- _AIM OF THE EXERCISE_
Find every line in the data that contains the word "agent". Return each of those lines.
(Beginning of THE RECORDS)
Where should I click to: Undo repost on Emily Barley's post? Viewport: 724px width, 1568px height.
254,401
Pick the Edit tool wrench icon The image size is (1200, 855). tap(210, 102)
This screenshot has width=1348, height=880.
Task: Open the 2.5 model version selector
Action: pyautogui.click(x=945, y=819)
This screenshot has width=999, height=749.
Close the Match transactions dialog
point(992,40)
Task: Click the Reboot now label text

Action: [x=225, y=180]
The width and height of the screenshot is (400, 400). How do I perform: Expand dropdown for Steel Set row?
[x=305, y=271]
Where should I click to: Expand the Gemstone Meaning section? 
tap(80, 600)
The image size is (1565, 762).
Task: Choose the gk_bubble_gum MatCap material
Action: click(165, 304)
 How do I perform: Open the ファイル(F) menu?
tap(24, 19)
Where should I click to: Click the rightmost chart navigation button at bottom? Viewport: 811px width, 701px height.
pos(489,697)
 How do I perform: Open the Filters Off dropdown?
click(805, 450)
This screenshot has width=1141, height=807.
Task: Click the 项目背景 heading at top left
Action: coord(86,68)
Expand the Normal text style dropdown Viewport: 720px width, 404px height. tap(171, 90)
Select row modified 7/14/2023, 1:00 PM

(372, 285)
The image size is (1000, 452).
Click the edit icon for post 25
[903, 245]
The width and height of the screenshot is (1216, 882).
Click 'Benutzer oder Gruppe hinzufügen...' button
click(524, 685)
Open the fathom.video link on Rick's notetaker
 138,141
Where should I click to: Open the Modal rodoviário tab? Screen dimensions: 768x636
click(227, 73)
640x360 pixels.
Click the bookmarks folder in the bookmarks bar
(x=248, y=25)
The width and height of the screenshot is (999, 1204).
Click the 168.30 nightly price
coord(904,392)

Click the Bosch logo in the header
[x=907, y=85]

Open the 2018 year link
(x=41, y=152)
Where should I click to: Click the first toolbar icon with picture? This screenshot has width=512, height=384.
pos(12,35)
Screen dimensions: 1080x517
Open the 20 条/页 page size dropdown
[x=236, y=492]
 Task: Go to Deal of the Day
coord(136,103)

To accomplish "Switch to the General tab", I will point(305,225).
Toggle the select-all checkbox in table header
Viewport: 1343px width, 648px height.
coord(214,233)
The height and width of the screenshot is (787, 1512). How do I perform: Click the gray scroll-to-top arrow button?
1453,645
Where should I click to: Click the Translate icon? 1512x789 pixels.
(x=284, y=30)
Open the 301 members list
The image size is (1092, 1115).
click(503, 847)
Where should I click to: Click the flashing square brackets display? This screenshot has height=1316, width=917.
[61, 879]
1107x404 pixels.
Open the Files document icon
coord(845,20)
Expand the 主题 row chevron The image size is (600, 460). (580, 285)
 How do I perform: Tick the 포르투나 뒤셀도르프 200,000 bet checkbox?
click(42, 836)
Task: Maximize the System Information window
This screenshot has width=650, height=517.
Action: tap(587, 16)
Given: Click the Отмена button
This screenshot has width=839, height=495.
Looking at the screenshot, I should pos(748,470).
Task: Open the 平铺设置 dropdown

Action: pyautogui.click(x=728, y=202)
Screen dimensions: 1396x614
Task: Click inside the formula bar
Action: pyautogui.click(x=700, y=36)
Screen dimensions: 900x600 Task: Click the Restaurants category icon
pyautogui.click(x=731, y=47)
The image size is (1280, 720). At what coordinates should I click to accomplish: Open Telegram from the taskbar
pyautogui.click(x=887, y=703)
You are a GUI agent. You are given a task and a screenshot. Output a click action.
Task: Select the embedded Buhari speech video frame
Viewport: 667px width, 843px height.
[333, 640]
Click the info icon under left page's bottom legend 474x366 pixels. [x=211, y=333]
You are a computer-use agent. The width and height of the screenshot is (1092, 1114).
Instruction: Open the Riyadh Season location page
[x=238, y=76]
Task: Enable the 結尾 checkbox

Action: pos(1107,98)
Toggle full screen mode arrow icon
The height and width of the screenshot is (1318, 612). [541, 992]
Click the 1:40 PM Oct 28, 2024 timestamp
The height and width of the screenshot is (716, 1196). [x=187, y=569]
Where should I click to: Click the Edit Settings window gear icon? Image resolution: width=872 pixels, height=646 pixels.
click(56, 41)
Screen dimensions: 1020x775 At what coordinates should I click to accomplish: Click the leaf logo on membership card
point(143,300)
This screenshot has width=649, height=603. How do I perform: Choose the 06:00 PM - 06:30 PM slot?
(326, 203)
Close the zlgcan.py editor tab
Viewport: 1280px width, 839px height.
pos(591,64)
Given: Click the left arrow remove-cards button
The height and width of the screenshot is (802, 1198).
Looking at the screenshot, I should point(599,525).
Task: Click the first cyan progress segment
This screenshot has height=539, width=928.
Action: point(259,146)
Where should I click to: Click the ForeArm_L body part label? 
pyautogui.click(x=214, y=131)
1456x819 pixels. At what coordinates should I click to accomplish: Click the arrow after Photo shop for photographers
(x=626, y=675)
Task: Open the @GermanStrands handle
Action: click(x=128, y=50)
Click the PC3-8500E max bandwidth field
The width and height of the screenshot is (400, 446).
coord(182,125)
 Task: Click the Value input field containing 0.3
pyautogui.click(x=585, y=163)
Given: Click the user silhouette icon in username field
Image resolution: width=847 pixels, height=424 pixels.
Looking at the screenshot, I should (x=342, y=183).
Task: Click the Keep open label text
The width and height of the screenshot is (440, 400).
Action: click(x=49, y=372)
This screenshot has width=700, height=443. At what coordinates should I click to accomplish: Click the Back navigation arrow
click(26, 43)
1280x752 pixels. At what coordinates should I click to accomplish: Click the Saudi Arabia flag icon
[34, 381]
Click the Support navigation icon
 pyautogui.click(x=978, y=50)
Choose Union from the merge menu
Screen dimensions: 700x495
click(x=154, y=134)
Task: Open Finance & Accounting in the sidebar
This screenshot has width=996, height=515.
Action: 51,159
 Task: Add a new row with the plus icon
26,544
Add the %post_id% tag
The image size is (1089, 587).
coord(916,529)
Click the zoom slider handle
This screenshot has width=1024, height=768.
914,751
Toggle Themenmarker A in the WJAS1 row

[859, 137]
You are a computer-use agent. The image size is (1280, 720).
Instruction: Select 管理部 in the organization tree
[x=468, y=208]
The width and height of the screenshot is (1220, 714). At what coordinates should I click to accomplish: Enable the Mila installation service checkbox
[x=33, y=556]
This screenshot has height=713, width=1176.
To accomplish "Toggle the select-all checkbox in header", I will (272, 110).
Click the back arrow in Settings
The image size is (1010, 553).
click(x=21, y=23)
(End of THE RECORDS)
- _YOUR RESPONSE_
You are a GUI agent. You are given a task and a screenshot. Output a click action.
You are a computer-use agent. The width and height of the screenshot is (1092, 1114).
You are a computer-use agent. The image size is (1280, 720).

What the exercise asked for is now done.